12. Intermediaries currently have informal incentives placed on them to credibly vouch for the quality of information because their business is based on giving accurate information and they will suffer reputational and therefore economic loss if they provide misleading information or allow a provider to falsify or exaggerate information.

13. However, consumers have limited information and a limited ability to evaluate their financial intermediaries. In addition, consumers may not verify the information provided by financial intermediaries so there may only be incentives on intermediaries to do the minimum necessary to keep their client satisfied. Low entry requirements may also allow intermediaries to operate off the reputations of other intermediaries.
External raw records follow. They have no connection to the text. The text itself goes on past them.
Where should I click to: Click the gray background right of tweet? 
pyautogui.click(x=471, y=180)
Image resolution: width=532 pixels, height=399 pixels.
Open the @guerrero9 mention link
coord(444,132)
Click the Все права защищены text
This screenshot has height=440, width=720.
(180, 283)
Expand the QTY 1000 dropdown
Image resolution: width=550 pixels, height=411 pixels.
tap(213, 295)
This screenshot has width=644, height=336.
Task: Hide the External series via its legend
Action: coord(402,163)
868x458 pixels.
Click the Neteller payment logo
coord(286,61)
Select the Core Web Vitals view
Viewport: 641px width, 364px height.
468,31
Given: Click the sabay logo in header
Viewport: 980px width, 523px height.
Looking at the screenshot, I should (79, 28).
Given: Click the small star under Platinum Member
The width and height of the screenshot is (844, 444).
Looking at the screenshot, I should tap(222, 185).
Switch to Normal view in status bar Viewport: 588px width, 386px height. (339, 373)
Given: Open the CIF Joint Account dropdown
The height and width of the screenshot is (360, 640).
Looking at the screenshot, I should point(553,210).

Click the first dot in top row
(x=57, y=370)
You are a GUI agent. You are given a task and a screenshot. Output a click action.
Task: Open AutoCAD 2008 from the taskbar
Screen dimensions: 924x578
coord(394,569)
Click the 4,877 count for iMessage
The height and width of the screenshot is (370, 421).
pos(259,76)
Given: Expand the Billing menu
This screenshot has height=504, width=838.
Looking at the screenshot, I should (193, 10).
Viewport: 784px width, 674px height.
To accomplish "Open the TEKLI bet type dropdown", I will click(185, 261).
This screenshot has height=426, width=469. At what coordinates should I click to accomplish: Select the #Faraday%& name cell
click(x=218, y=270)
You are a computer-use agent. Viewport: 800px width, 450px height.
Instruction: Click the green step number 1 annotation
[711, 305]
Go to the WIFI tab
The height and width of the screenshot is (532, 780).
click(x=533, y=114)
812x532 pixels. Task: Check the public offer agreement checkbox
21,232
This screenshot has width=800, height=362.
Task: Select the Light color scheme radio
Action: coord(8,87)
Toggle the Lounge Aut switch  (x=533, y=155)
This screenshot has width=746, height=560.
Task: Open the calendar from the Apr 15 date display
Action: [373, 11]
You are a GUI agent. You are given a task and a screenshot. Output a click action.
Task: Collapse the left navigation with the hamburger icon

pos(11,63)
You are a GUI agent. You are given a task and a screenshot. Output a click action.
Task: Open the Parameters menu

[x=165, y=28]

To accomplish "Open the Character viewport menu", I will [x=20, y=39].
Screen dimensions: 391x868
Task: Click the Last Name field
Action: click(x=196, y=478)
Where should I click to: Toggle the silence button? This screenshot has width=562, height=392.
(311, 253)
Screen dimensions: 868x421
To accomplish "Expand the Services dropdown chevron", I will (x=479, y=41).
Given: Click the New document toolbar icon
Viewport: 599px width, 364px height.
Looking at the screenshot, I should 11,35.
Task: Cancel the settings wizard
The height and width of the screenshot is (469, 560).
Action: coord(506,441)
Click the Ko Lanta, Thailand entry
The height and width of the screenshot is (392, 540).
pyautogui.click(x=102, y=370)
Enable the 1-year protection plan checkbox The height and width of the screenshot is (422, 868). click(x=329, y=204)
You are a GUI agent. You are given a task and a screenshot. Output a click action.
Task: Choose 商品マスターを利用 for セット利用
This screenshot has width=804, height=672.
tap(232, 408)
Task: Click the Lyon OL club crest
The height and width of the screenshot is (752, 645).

Further, as many of the failures in the last decades have shown there may not be sufficient incentives for intermediaries to act ethically or to manage conflicts of interests appropriately (e.g. auditors may act in the directors' best interest rather than that of shareholders, and financial intermediaries may recommend products based on the level of their commission rather than investor or consumer need).

14. The Review of Financial Intermediaries, including the Task Force report and anticipated upcoming work by the Ministry, is intended to result in:

  • adequate disclosure of intermediaries' conflicts of interests, fees and competency so that investors/consumers can make informed decisions about whether to use an intermediary and whether to take their advice;
  • investors having intermediaries available that have the experience and expertise to effectively match an investor or consumer with products that best meet their needs and risk profile;
  • intermediaries being held accountable for any advice given and that there are incentives for intermediaries to manage appropriately conflicts of interest; and
  • the promotion of a sound and efficient financial sector in which the public have confidence in the professionalism and integrity of intermediaries.

1 Task Force report Confidence, Change and Opportunity (29 July 2005) pages 35 and 44.

2 Task Force report Confidence, Change and Opportunity, page 35. See also paragraph 19 below.

3 This refers to a voluntary system where industry develops its own standards and dispute resolution and enforcement mechanisms, but these are backed by legislation (for instance, legislative name protection for a brand developed by the industry).

4 Task Force Consultation Paper: Options for Change (23 May 2005), page 38

5 Refer paragraph 30 below.

6 Refer to the regulatory impact statement.

7IOSCO Objectives and Principles of Securities Regulation, Principle 23: "[Financial] intermediaries should be required to comply with standards for internal organization and operational conduct that aim to protect the interests of clients, ensure proper management of risk, and under which management of the intermediary accepts primary responsibility for these matters. "A "financial intermediary" is generally described as an individual or a business who markets financial products or provides financial advice (that is, advice about financial products or investments or savings decisions and choices) to members of the public. This description includes a large number of individuals and businesses (including financial institutions), insurance companies and agents operating in New Zealand's financial sector including mortgage brokers, investment advisers and bank and insurance company employees.

8 Available as a country specific publication on the IMF website at New Zealand: Financial Sector Assessment Program-Detailed Assessment of Observance of Standards and Codes- International Organization of Securities Commission (IOSCO)-Objectives and Principles of Securities Regulation (IMF Country Report No. 04/417) [554 KB PDF] [link to IMF website].